Da un post di Giacomo Cutrera
Un giorno una professoressa per spiegare alla classe perché una alunna usava la sintesi vocale ha proposto un esperimento a tutta la classe.
Potete scegliere per la verifica di avere il testo in formato cartaceo oppure di averlo in formato audio (file generato tramite la sintesi vocale) e ascoltarlo con le cuffie.
La verifica era un analisi del testo e si concludeva con una serie di domande, anche queste presenti nel file audio.
Per rispondere alle domande bisognava andare avanti e indietro con l’audio.
Esaurito l’iniziale entusiasmo per la cosa nuova quasi tutti gli studenti hanno cominciato a lamentare che l’audio era scomodo e faceva perdere tempo.
Terminato il tempo stabilito a quasi tutti era rimasta indietro qualche domanda.
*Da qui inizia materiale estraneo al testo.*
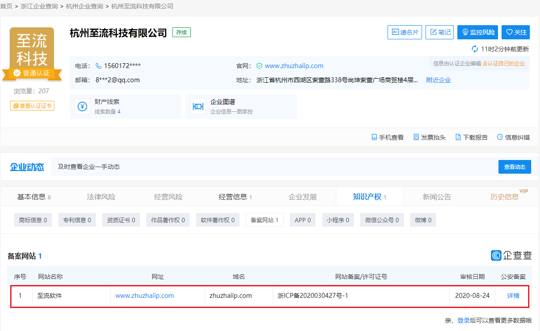Open the 企业图谱 graph icon
Viewport: 540px width, 331px height.
click(x=198, y=107)
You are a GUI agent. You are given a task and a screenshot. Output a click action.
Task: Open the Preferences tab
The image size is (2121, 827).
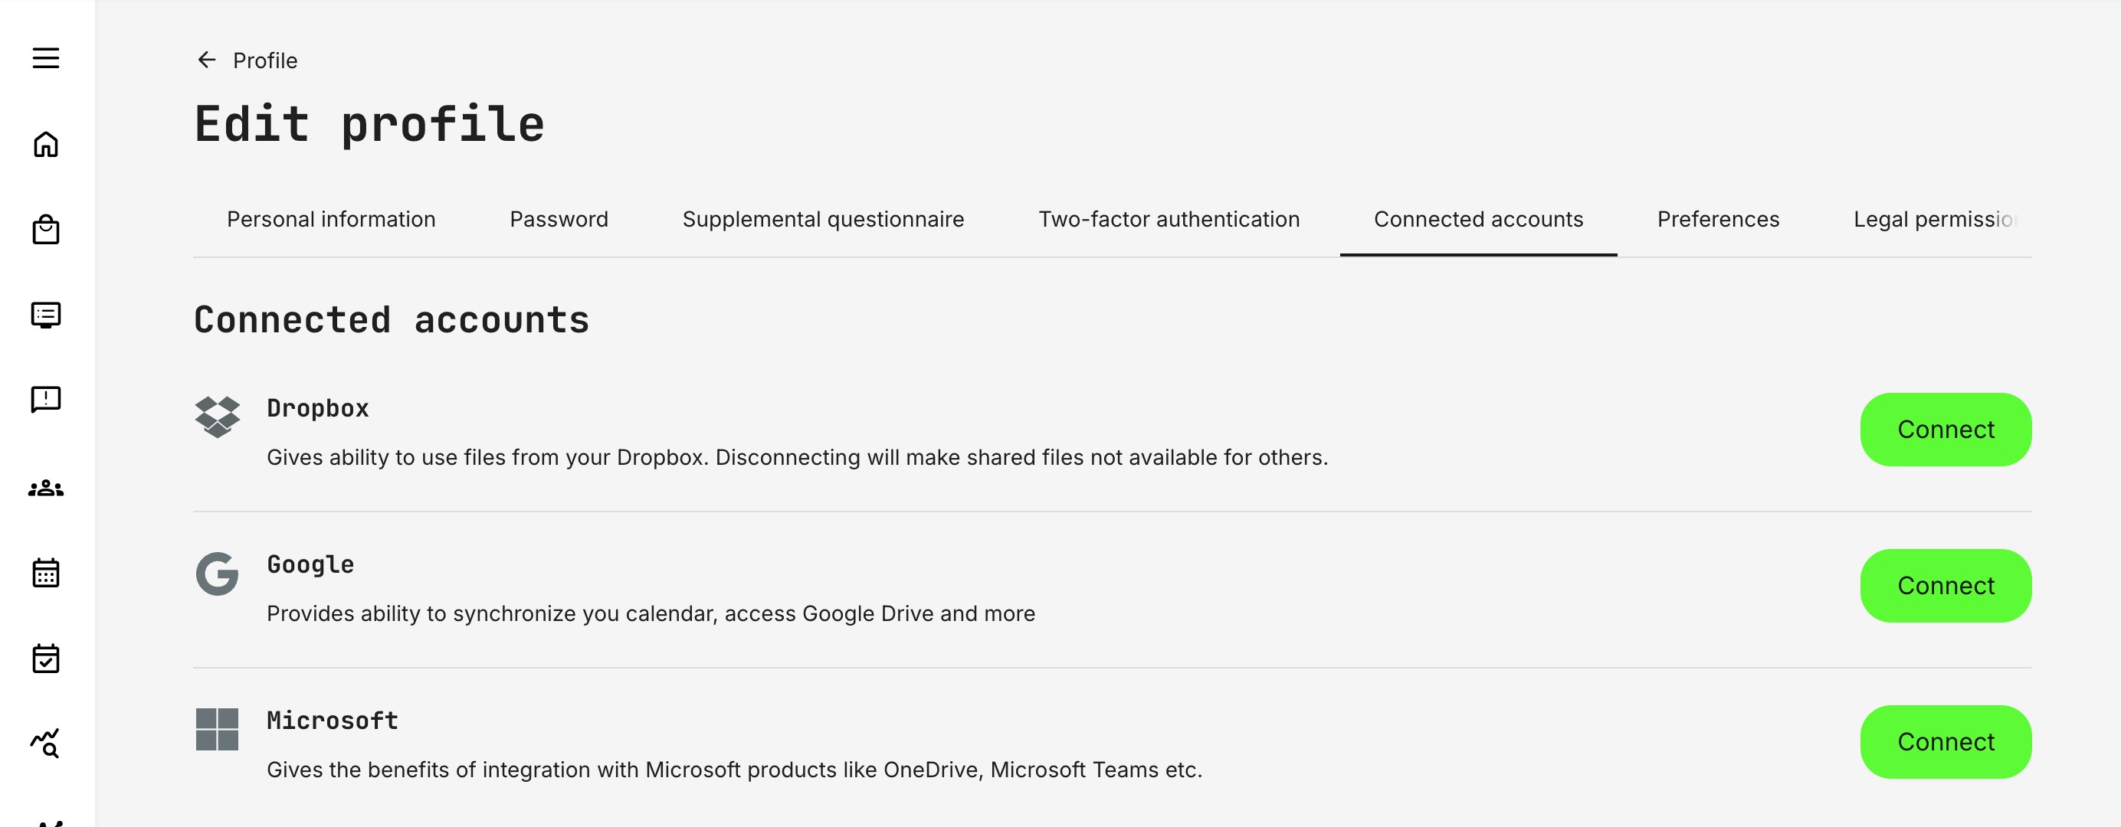click(x=1718, y=219)
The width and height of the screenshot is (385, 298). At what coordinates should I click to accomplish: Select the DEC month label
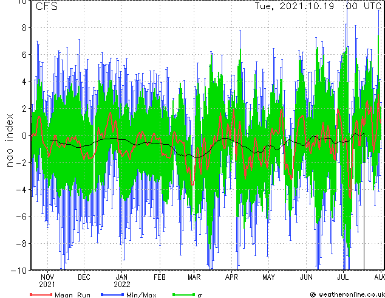84,276
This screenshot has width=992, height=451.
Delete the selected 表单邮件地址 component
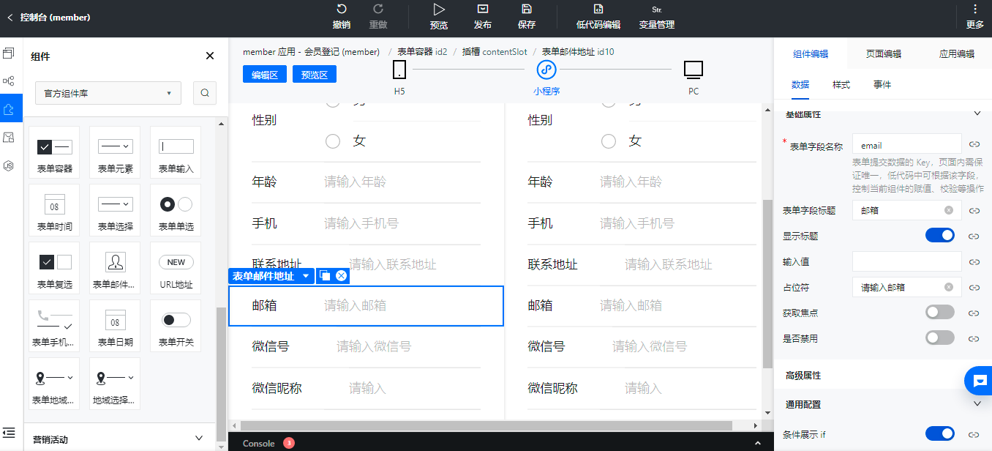(x=341, y=276)
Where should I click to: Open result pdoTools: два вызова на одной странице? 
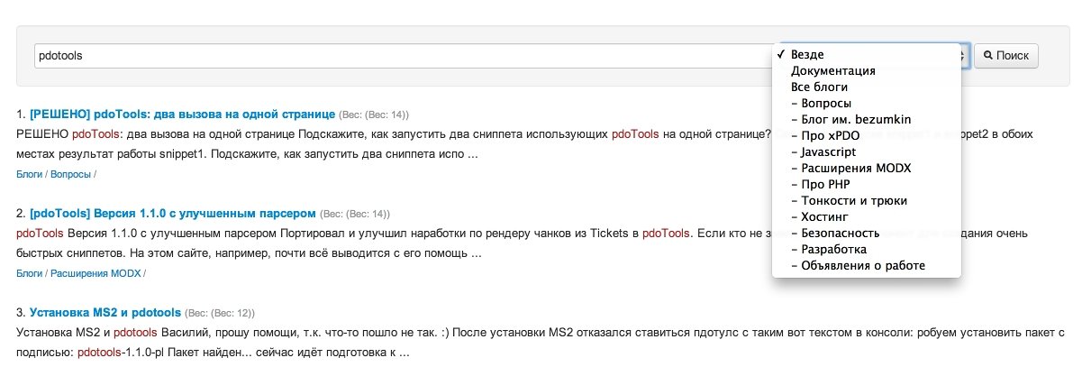[x=182, y=115]

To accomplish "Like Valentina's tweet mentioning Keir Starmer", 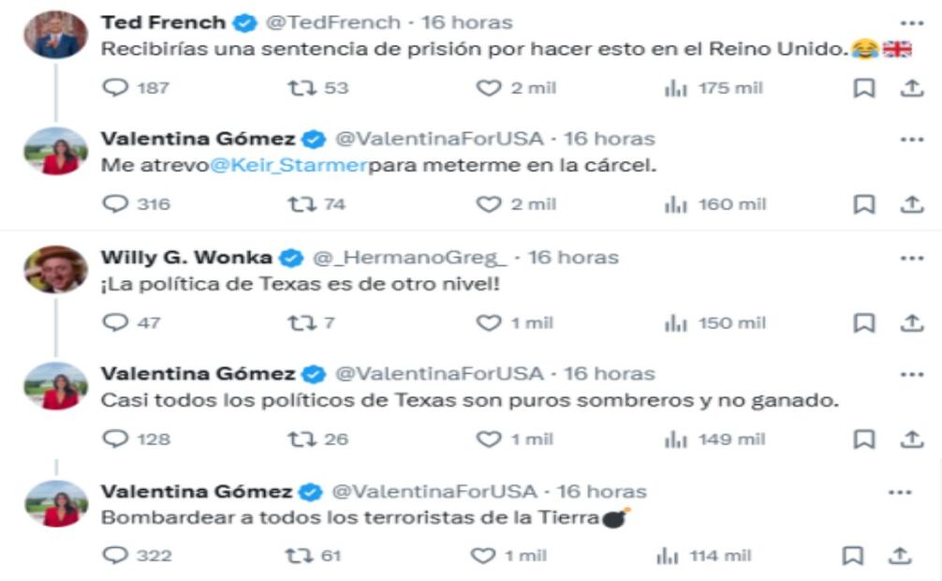I will (x=489, y=204).
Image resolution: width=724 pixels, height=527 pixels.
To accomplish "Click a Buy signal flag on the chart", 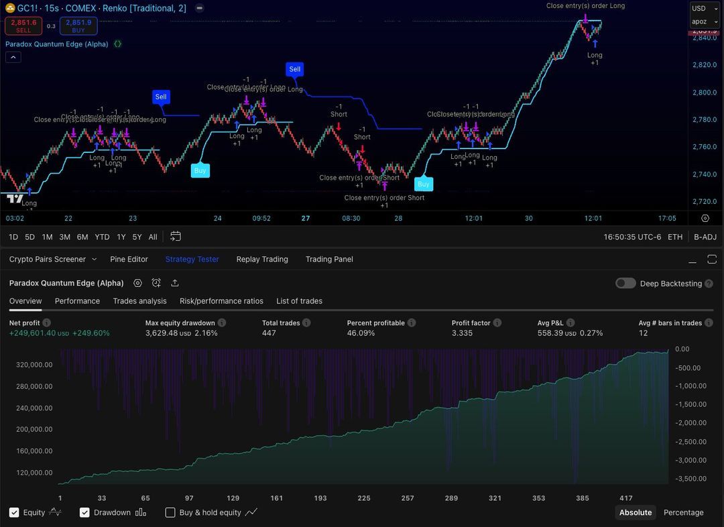I will tap(200, 170).
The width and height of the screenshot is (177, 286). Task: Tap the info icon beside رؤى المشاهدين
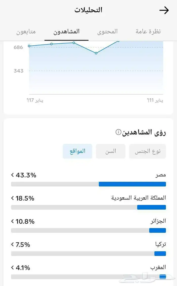click(x=118, y=132)

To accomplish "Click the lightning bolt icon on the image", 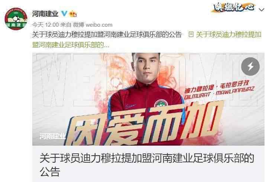I will pos(250,66).
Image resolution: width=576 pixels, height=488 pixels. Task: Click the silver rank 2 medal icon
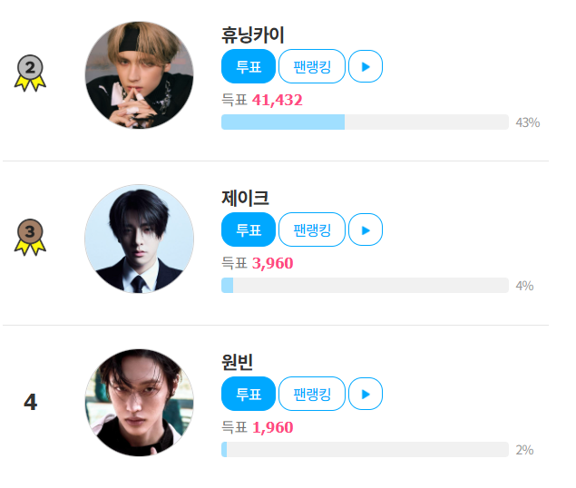30,72
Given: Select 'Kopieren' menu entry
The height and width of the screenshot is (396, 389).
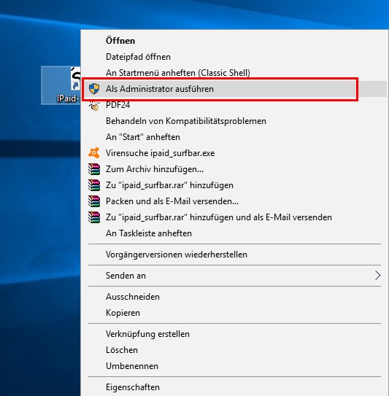Looking at the screenshot, I should [123, 313].
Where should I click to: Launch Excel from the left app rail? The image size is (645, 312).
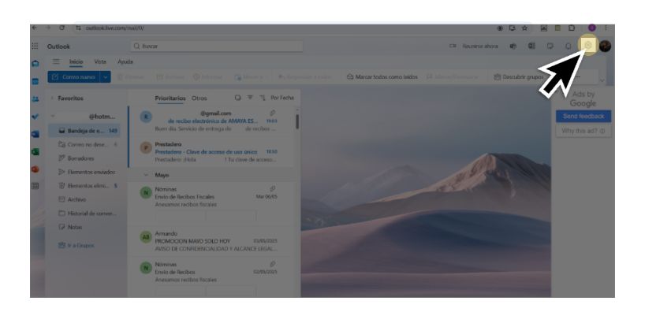(x=35, y=152)
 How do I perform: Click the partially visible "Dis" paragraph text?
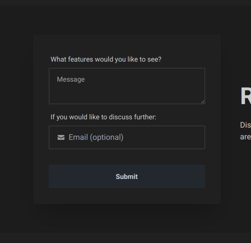pyautogui.click(x=246, y=125)
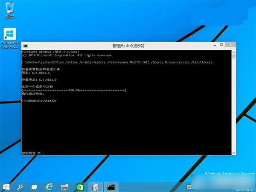This screenshot has width=256, height=192.
Task: Click the taskbar app left of Command Prompt
Action: point(95,187)
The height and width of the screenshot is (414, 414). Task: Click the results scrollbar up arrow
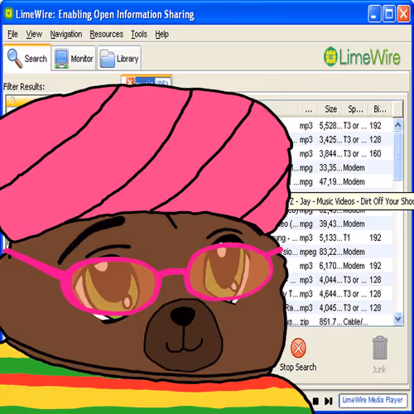397,125
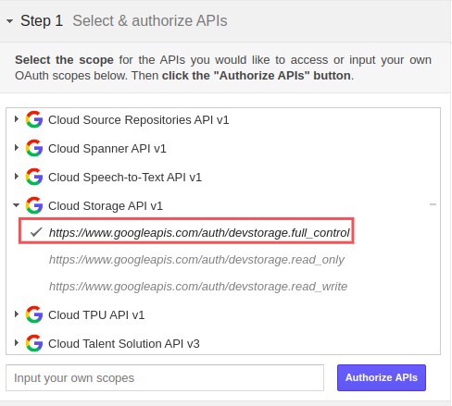This screenshot has height=406, width=452.
Task: Select the devstorage.read_only scope
Action: (x=196, y=260)
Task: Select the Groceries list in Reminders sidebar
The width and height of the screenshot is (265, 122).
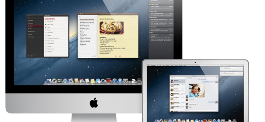Action: [35, 26]
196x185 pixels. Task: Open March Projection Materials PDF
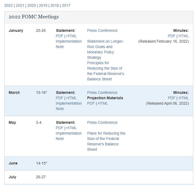click(91, 104)
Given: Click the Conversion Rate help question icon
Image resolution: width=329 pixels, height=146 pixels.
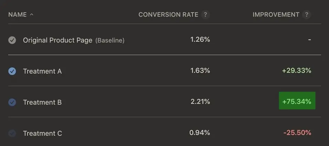Looking at the screenshot, I should coord(205,15).
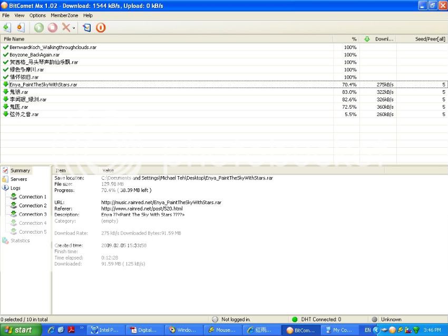The image size is (448, 336).
Task: Click the Logs tree node
Action: 15,188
Il giorno successivo ripropose una verifica simile chiedendo ancora chi voleva il cartaceo e chi l’audio.
Quasi tutti tornarono al cartaceo.
Spesso sento definire la sintesi vocale come un aiuto, un bonus, un vantaggio concesso, una comodità.
La realtà è che gli strumenti compensativi sono scomodi e se uno non ne avesse bisogno farebbe volentieri a meno di usarli.
Esattamente come avviene per gli occhiali.